The writer accused an ex-employee of discarding “a bunch of infant corpses” and trying to break into the property to retrieve them. They claimed the same person had forged hundreds of death certificates and other official documents during their time working there.

Cantrell Funeral home had been on authorities’ radar months before they made the grisly find. In April, state workers suspended their mortuary license after allegedly discovering substandard conditions which entailed two mold-covered bodies being stored in an unheated garage in conditions to 269 containers of cremains, according to the outlet.

A timeline released by LARA stated that a tip led investigators back to funeral home in August, where they located a stillborn located in a cardboard box and another set of cremated remains.
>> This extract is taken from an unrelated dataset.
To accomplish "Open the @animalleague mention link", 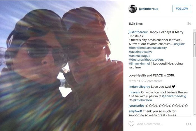I will click(139, 56).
As CrimeOnline previously reported, the investigation at Cantrell Funeral Home sparked a citywide investigation of other funeral homes. It was in late October when police reportedly located 63 fetuses—37 in cardboard boxes and 26 in a freezer—at Perry Funeral Home.

WJBK reported that the time that Perry Funeral Home was also accused of failing to file death certificates for the infants and stillborns within 72 hours and not notifying their next of kin.

The lawsuit which led to the raid accused the funeral home of keeping bodies of stillborn and live birth babies despite some of the parents instructing they be donated to science. They also allegedly billed Medicaid for burials they never performed.

This week, a judge granted class-action status to a lawsuit filed by a woman who claims Perry Funeral Home, Wayne State University, Harper-Hutzel Hospital, and Knollwood Park Cemetery mishandled her daughter’s remains. The Detroit News reported that her attorneys alleged that “well over” 200 fetuses were treated in the same manner.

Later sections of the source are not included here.